_Task objective_
Although the records include pictures, print only the rest, exactly as written.

Collected data entries
________________

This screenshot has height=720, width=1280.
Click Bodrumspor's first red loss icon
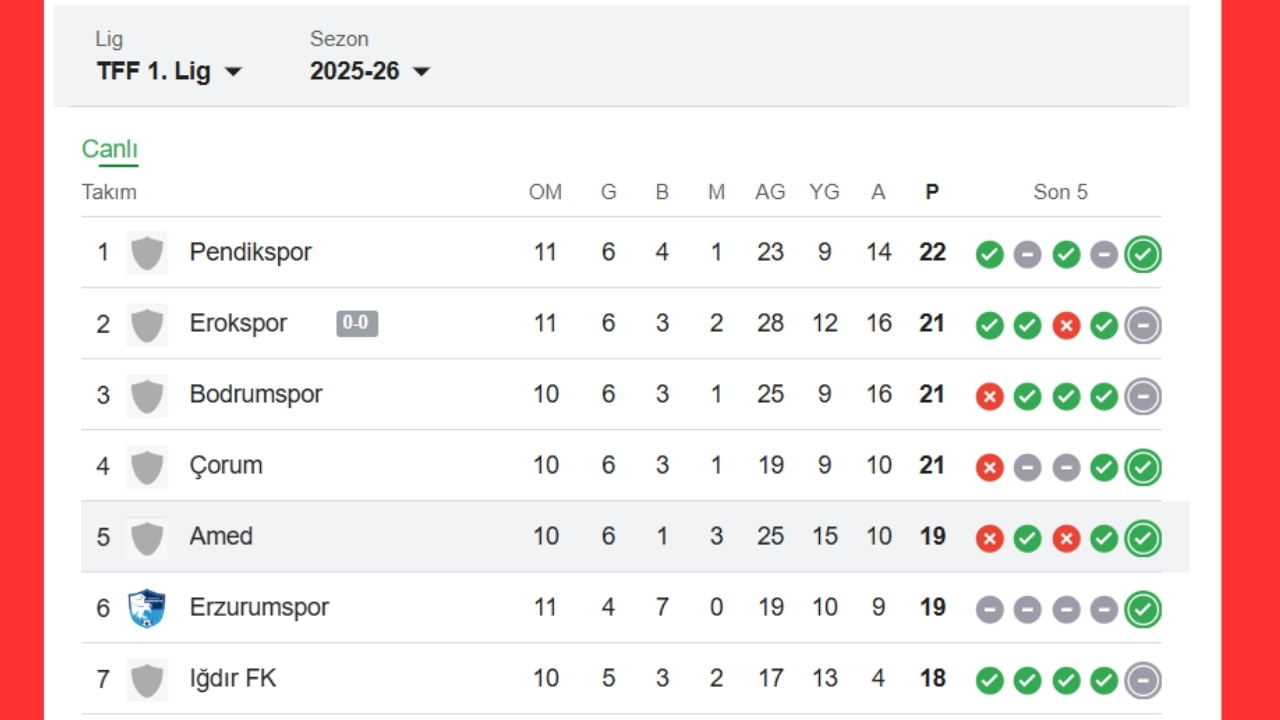(x=989, y=397)
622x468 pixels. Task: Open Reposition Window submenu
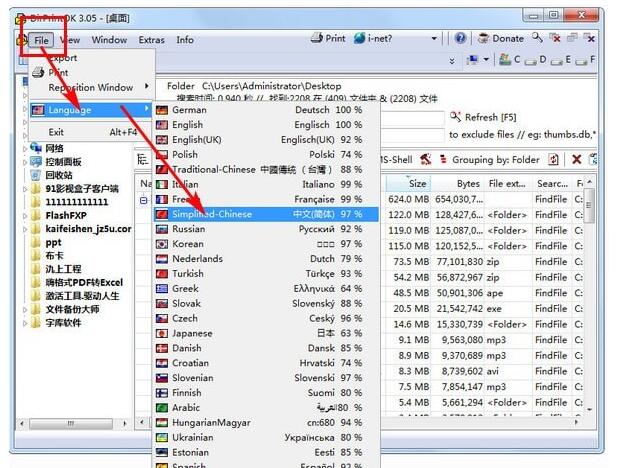(91, 87)
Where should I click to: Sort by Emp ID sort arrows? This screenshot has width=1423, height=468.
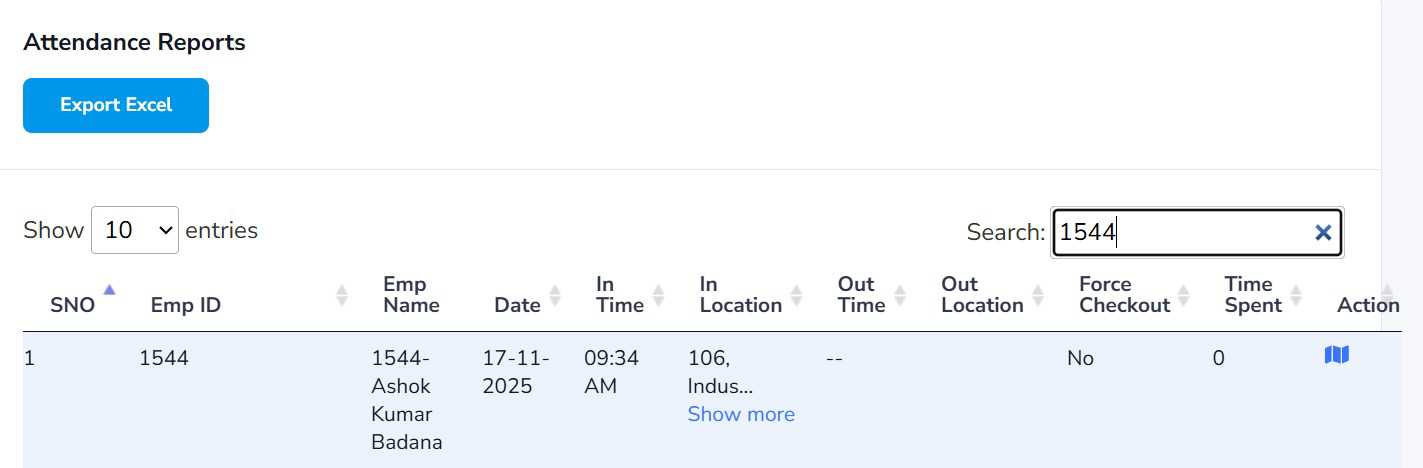coord(342,295)
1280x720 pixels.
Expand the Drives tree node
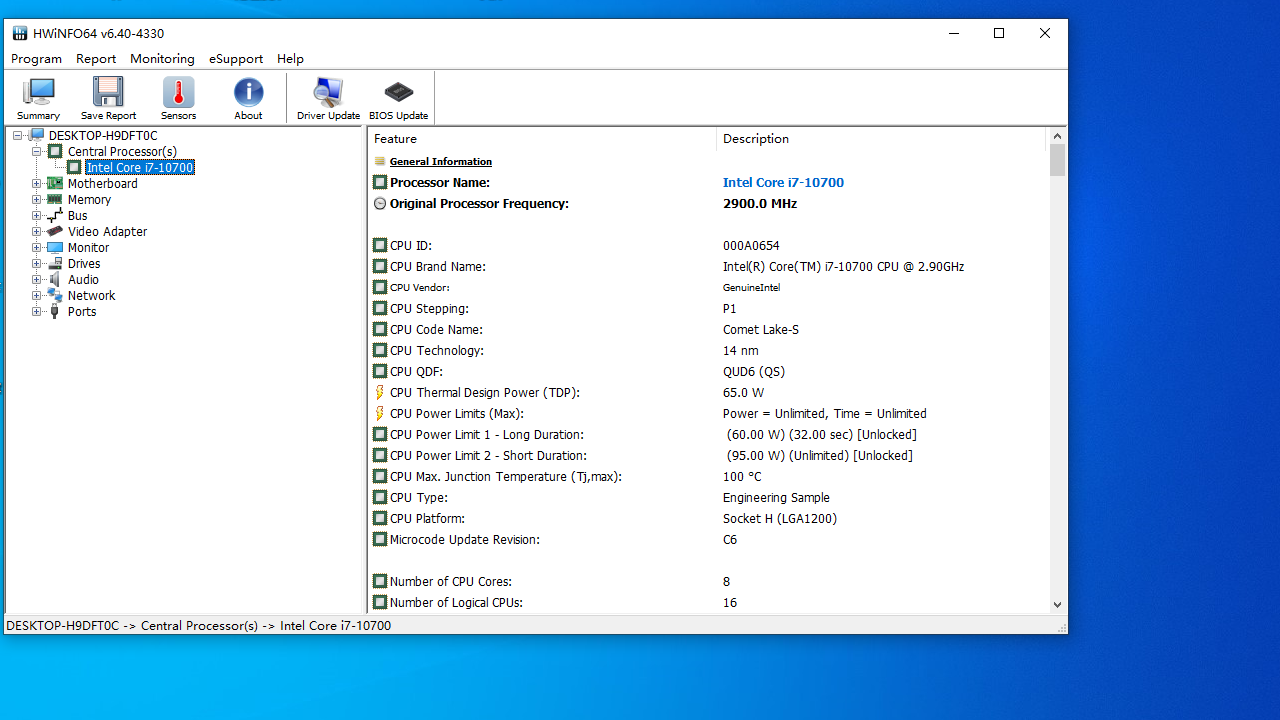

________________

_Answer to this task_
This screenshot has height=720, width=1280.
Click Bodrumspor's first red loss icon
(x=989, y=397)
622x468 pixels. Task: Open Reposition Window submenu
(91, 87)
Where should I click to: Sort by Emp ID sort arrows? This screenshot has width=1423, height=468.
coord(342,295)
1280x720 pixels.
Expand the Drives tree node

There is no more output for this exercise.